(Exercise requirements) Reproduce the stretch of the data below from the line containing "Task: Pick the Job Ke : 05 cell" through the line containing "Action: tap(146, 500)", both lines included, without changing a character.
....
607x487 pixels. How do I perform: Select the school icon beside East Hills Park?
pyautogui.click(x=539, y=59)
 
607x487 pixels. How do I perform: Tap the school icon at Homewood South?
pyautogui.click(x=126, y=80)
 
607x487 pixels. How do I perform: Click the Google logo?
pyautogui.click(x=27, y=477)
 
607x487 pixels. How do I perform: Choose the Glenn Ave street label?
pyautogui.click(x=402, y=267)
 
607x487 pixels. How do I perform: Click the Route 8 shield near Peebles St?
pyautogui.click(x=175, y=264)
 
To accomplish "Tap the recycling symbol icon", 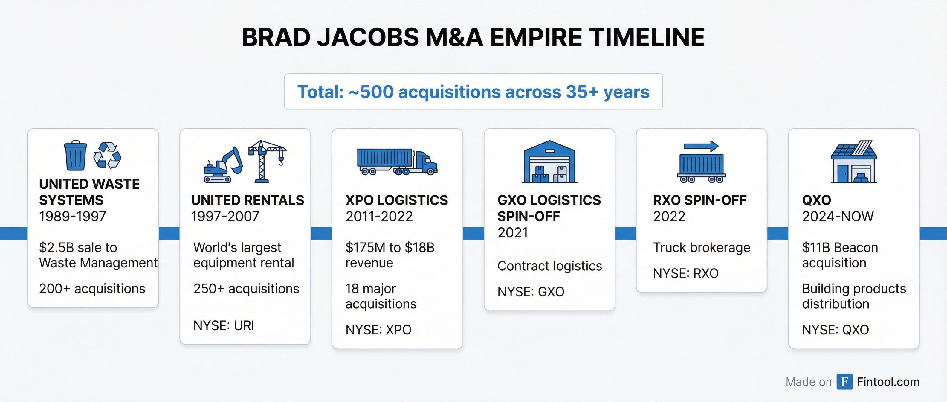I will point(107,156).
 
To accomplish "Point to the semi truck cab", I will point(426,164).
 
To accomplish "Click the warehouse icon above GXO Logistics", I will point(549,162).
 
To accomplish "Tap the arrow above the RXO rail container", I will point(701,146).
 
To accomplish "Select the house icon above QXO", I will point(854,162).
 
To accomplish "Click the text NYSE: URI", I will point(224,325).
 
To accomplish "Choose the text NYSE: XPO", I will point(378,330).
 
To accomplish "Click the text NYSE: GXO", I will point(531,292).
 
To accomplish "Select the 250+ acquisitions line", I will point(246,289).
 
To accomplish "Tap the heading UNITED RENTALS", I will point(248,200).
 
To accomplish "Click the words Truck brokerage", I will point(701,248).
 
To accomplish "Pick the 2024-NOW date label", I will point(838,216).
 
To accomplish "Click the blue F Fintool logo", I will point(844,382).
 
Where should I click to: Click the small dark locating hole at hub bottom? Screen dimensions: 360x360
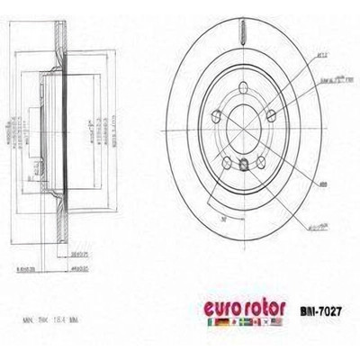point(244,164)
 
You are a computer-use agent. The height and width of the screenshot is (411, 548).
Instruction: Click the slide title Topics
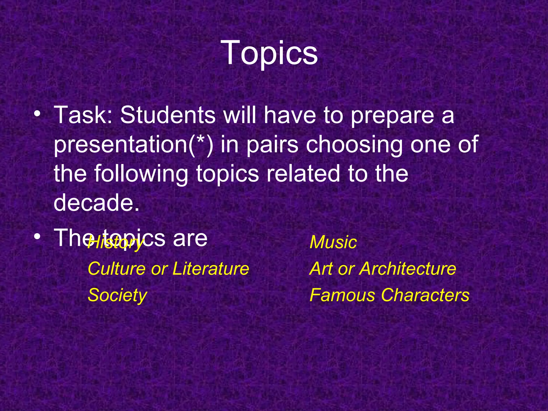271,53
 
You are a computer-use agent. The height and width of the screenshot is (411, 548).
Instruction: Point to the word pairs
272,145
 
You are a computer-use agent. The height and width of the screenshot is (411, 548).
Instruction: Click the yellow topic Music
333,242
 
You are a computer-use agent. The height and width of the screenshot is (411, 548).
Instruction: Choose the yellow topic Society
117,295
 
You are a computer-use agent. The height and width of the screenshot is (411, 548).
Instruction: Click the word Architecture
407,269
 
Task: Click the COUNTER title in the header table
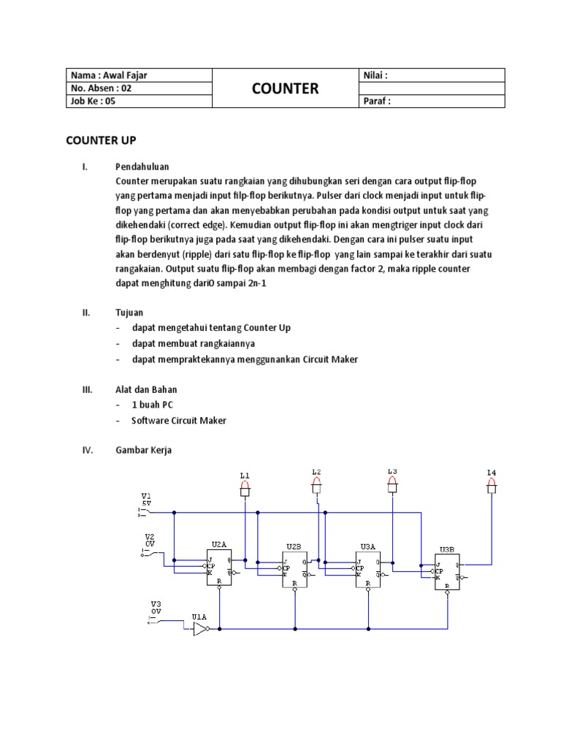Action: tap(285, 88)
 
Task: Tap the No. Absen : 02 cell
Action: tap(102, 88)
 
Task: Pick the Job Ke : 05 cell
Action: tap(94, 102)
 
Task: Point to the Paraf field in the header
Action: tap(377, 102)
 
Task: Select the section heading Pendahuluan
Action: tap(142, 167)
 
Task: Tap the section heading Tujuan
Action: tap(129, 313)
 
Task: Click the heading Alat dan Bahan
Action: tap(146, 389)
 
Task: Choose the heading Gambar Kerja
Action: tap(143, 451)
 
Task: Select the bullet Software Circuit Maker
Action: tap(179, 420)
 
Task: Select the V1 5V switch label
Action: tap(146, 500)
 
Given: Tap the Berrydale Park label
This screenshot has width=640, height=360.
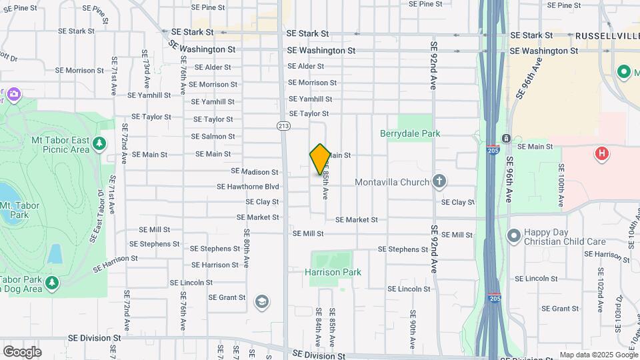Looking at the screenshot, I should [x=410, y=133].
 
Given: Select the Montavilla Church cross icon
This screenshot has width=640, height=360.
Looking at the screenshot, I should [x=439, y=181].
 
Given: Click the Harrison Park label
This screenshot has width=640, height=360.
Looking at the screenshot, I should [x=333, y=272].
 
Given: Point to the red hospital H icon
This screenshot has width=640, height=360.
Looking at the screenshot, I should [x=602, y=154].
....
(Answer for this exercise)
Task: Pick the Job Ke : 05 cell
Action: tap(94, 102)
 
Task: Point to the Paraf field in the header
Action: tap(377, 102)
 
Task: Select the section heading Pendahuluan
Action: tap(142, 167)
 
Task: Tap the section heading Tujuan
Action: tap(129, 313)
 
Task: Click the heading Alat dan Bahan
Action: tap(146, 389)
 
Task: Choose the heading Gambar Kerja
Action: tap(143, 451)
 
Task: Select the bullet Software Circuit Maker
Action: tap(179, 420)
 
Task: Select the V1 5V switch label
Action: tap(146, 500)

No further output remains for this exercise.